This makes managing lookup tables even easier, since for instance, one problem with lookup tables in CSV is that you need to manage this data outside of a database. With the Connector, you can do updates on this table, and due to the extensible nature of the search language, you can stream the output of Splunk search to populate those tables.
With the connector, you can actually mashup Search and SQL in the same invocations by using the mysqlquery command. (which is implemented as a custom search command):
... | mysqlquery spec=MyDb query="SELECT * FROM MyTable;"
For more info on how you can utilize SQL within Splunk Search, see: http://docs.splunk.com/Documentation/MySQL/latest/User/QueryMySQLdatabasetableswithmysqlquery
To re-emphasize, this is not just a feature for better lookups, it opens up MySQL fully to Splunk operations of every kind. As an example, what if you wanted Splunk alerts to result in a ticket being opened to kick off a resolution workflow? One could imagine populating an “inbox” of requests with data from the alert, including all the data acquired from Splunk’ed logs.
Splunk’s Extensible Data Platform
If I were to list out Splunk under utilized capabilities, top of the list would be custom search commands. In short, Splunk’s search language is pipelined, and therefore, operations are sequenced, and a single “search” invocation can involve several operations chained together. The flexibility of this architecture lends itself to user extension, since the input of one command is an output of another. (for more details, check out the highly detailed docs here: http://docs.splunk.com/Documentation/Splunk/latest/developer/searchscripts) This makes it simple to integrate any data source with a remote API into the search pipeline, enabling a form of data integration that is simple yet powerful.
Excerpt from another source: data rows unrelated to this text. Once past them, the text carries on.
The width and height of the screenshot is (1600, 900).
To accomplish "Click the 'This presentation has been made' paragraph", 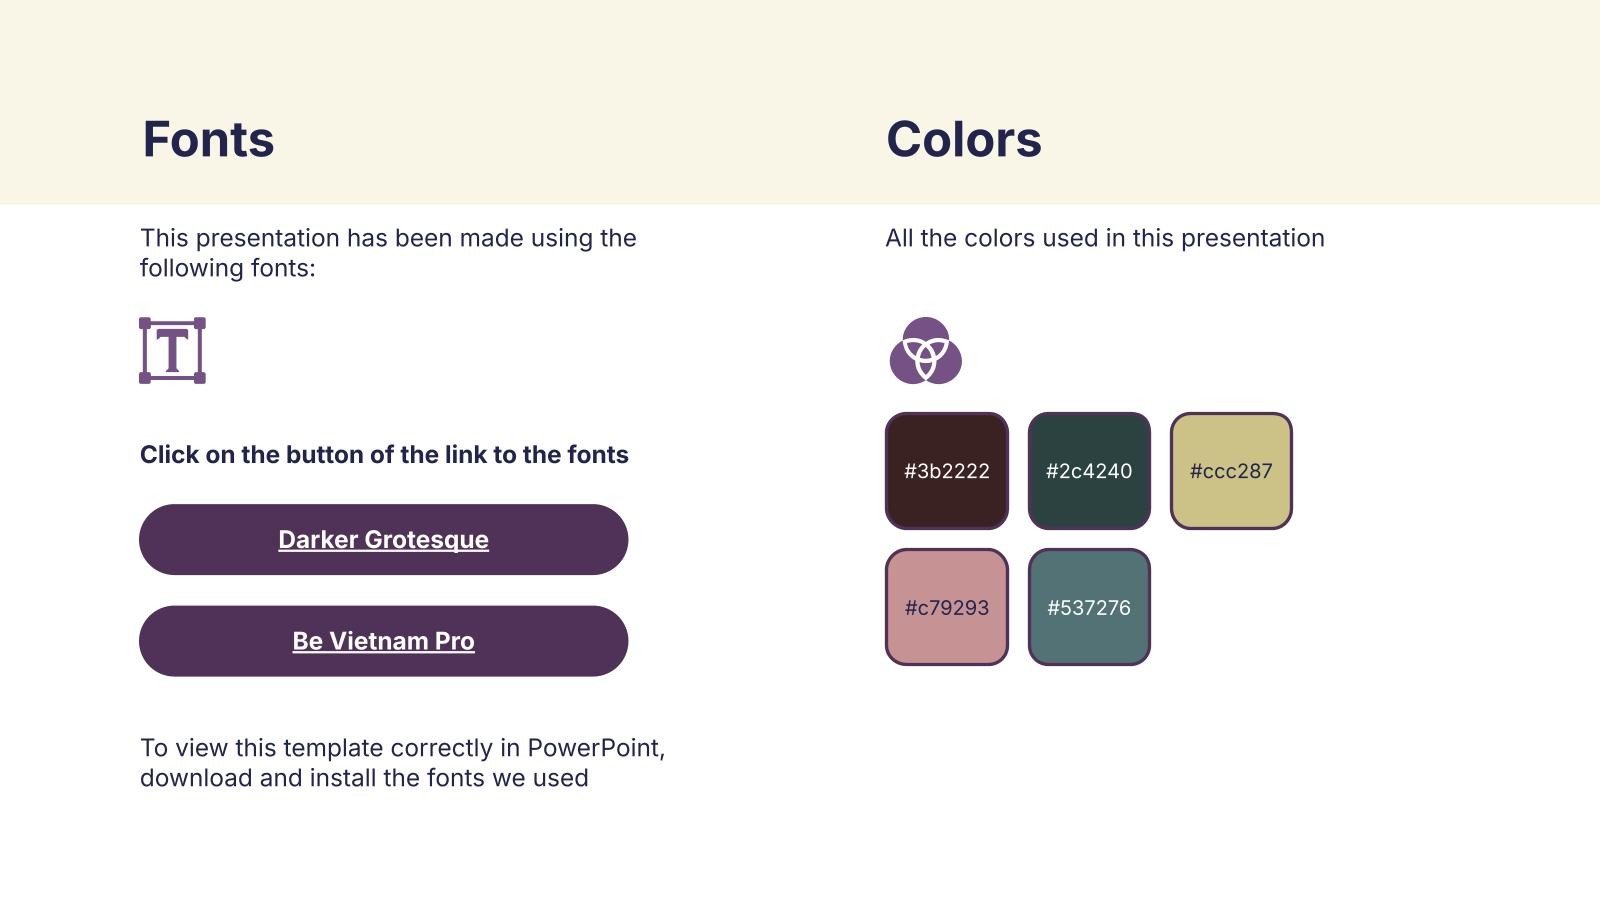I will [388, 238].
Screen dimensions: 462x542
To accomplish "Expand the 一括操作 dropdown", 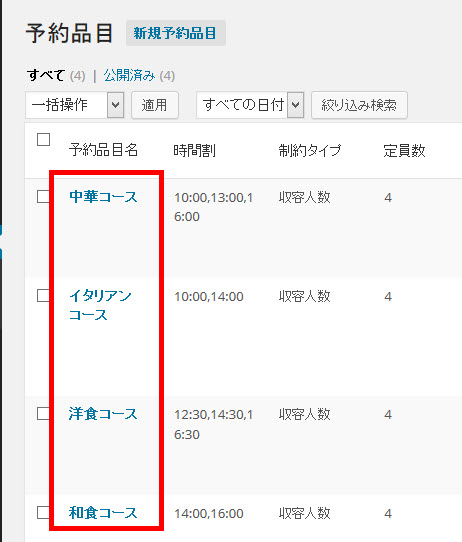I will tap(75, 105).
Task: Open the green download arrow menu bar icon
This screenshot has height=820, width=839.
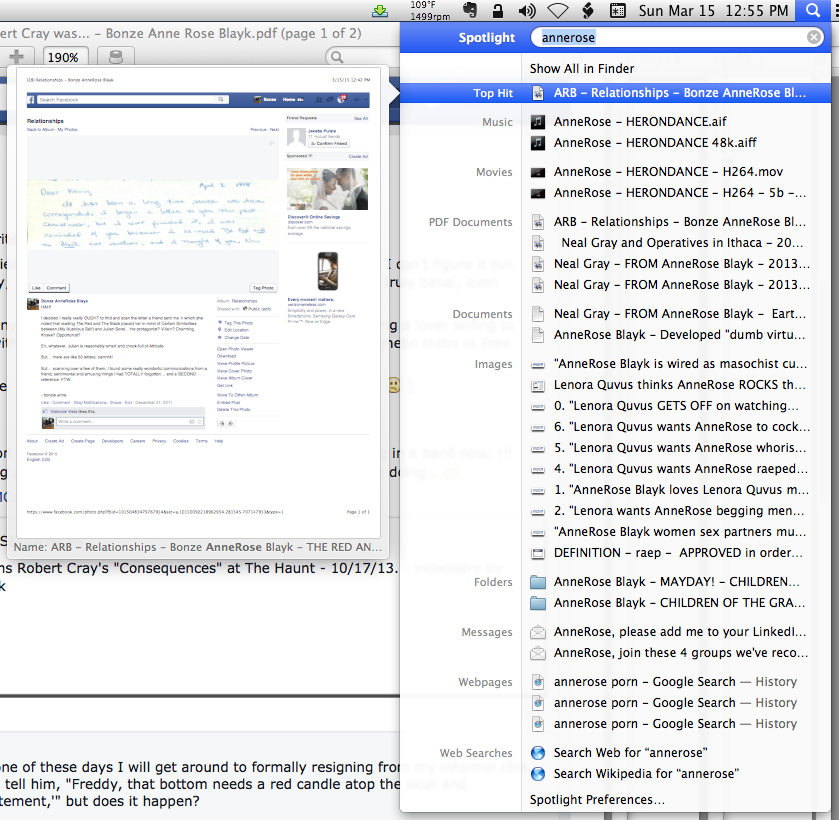Action: click(x=382, y=11)
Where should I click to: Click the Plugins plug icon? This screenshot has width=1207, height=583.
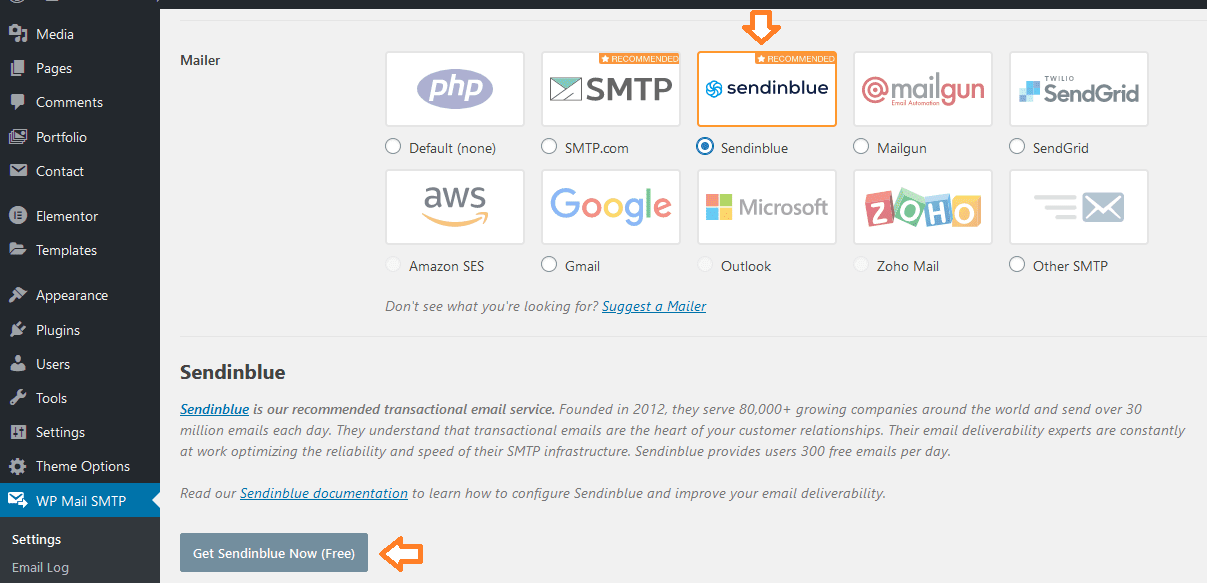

The MySQL connector is built entirely using standard Splunk extensions. In actuality, any one could have built it, and the hope is that many more integrations will come in the future.
As the adage goes, every journey starts with a first step. And that’s what this is, a journey. There are a plethora of data sources new and old that can be combined, and it’s fascinating to think of the potential here, and what lies in the months ahead as we go down this path.